* _INSTRUCTION_
Copy out each line of the records below that contains the string "want". Matching is case-sensitive.
[START RECORD EXTRACTS]
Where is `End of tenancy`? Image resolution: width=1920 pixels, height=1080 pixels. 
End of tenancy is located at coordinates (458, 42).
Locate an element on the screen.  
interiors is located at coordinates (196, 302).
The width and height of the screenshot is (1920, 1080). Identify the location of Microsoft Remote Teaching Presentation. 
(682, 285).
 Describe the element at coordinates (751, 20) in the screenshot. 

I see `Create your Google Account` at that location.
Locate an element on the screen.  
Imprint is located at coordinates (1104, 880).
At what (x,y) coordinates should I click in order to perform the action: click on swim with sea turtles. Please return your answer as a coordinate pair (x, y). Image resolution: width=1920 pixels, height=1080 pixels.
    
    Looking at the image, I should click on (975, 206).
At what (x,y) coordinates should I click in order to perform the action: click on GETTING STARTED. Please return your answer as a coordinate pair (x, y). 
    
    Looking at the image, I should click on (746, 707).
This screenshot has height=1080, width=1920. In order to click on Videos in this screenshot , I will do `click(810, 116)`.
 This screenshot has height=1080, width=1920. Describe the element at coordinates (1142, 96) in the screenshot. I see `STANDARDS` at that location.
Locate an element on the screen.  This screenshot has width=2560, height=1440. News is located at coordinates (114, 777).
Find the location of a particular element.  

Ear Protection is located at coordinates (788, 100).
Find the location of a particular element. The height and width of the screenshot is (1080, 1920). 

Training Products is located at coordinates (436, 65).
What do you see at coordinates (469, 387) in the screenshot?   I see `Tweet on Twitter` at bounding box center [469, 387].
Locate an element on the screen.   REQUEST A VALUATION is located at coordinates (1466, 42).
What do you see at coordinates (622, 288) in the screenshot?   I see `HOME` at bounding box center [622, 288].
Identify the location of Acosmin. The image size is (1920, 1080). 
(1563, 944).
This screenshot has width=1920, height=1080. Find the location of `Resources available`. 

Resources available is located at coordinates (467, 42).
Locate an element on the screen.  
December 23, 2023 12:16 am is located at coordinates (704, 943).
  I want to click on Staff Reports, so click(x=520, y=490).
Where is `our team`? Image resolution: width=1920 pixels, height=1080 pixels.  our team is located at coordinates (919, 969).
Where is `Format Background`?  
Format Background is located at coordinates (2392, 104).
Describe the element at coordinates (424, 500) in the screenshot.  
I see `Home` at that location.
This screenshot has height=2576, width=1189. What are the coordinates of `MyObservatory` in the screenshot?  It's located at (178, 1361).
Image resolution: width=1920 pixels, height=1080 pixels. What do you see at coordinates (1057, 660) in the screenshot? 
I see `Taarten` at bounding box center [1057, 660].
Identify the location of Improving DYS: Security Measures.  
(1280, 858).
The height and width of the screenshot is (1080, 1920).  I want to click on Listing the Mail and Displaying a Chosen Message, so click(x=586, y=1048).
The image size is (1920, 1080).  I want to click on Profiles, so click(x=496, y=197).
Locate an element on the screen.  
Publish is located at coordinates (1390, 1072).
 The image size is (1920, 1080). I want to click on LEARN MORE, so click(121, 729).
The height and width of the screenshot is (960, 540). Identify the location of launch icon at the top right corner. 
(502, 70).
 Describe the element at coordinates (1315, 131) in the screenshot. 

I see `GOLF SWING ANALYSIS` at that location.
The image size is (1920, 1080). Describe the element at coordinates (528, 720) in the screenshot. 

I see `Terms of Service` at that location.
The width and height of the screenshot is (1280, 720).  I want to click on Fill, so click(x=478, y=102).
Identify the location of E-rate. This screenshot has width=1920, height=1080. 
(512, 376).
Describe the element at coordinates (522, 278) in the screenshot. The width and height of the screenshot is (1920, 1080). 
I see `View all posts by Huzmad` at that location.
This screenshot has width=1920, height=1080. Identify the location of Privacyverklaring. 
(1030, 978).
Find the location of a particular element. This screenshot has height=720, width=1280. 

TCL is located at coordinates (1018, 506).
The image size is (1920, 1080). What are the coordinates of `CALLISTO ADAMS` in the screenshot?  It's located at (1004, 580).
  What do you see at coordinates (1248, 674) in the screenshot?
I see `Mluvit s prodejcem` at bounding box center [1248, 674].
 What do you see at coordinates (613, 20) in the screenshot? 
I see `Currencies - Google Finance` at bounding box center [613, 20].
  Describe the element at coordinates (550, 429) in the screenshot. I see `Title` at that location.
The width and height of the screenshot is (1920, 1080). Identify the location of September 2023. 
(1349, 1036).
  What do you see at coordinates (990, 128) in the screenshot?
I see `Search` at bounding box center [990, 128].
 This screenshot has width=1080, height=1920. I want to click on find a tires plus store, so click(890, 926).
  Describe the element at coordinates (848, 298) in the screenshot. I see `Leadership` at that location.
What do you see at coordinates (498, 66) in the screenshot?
[END RECORD EXTRACTS]
* _WRITTEN SOLUTION_
  I want to click on Staff Reports, so click(x=520, y=490).
The height and width of the screenshot is (1080, 1920).  I want to click on Listing the Mail and Displaying a Chosen Message, so click(x=586, y=1048).
The image size is (1920, 1080).  I want to click on Profiles, so click(x=496, y=197).
 The image size is (1920, 1080). I want to click on LEARN MORE, so click(121, 729).
The width and height of the screenshot is (1280, 720).  I want to click on Fill, so click(x=478, y=102).
 This screenshot has width=1080, height=1920. I want to click on find a tires plus store, so click(890, 926).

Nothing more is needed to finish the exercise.